It takes a village to grow a successful school garden.

Time to Clean Up

To maintain healthy garden beds and reduce the chance of plant disease and insect problems next summer, clean up fallen leaves and fruits and trim back spent perennials (plants that come back every year).  [Note: Some perennials, like roses, may have specific pruning requirements.  Check with the horticultural agent at your local cooperative extension office for guidance.] If the dead plant material came from healthy plants, add it to the compost pile.  If the plants had looked sickly or had bug problems in late summer, discard the plant material to keep problems from wintering over.

Prepare Garden Beds for Spring

If you’re going to plant early spring crops (fast-growing ones students can enjoy before school lets out include radishes, spinach, arugula and leaf lettuce mix), prepare the beds for planting by adding compost, turning over the soil or tilling, and making rows or mounds (depending on what you’re going to plant). This will help the soil dry out next spring and you’ll be able to easily push in seeds or plant perennial plugs once the soil has warmed up.

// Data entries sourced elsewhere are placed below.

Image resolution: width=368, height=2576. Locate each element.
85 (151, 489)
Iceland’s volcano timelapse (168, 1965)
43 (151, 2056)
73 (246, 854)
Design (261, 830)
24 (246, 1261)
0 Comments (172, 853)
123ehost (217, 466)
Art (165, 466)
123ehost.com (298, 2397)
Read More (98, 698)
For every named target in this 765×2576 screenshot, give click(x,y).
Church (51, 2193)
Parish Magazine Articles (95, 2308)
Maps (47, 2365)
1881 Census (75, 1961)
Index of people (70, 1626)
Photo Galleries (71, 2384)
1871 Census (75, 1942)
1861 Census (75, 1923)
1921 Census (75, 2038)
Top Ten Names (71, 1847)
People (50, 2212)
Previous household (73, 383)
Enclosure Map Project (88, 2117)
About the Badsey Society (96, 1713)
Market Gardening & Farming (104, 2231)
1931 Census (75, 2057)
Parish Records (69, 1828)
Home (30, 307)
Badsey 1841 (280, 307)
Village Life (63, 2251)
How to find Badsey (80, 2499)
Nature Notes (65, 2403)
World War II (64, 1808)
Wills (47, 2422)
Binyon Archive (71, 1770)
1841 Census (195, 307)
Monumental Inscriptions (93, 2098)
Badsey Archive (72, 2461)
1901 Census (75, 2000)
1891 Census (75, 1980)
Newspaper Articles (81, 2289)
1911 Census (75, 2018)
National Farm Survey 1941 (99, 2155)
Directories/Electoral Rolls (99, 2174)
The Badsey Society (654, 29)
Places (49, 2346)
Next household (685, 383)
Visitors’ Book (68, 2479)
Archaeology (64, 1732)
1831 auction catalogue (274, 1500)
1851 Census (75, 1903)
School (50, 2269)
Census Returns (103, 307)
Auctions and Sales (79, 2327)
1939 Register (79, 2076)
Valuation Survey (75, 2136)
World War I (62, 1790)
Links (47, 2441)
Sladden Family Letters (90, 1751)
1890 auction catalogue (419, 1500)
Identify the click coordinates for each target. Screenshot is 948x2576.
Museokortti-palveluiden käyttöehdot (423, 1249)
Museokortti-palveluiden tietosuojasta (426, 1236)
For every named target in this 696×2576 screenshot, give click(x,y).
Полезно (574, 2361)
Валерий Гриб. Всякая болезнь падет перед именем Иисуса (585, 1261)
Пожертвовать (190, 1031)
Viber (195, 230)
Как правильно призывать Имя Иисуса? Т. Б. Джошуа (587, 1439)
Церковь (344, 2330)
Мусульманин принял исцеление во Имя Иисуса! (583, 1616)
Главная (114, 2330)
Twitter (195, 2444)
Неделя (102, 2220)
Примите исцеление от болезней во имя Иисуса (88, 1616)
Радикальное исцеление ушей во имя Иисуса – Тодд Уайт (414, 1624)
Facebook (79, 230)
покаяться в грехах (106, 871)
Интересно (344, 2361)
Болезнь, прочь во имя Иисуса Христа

Now’s Still a Good Time to Plant

Before frozen ground makes it impossible, fall is an excellent time to plant perennials, shrubs, and trees, but you will have to water them to help them get established. You also still have time to plant spring-flowering bulbs.  For an impressive, “massed” look, use hula-hoops as your guides and plant the bulbs within the circle.

Mulch Tender Plants

To help tender perennials survive the winter, mulch them with straw.  These include strawberries and raspberries, roses, some herbs and various flowers.

Organize Supplies

Perform a tool shed inventory, clean old mud off tools, and sharpen pruning shears, hoes and shovels. Start your wish list for spring.

Create a Habitat

Now’s the time to help out our feathered friends by putting out bird feeders.  Try different types of seeds and feeders.  You might even try a BirdCam so students can see visitors close-up.  What a great observation and journaling project! You might even have success with a feeder that attaches to your classroom window. Use feeders that are easy for students to help clean and hang, and remember to check the feeders weekly during the entire winter and early spring.  It’s likely you’ll have more species of birds come back every year.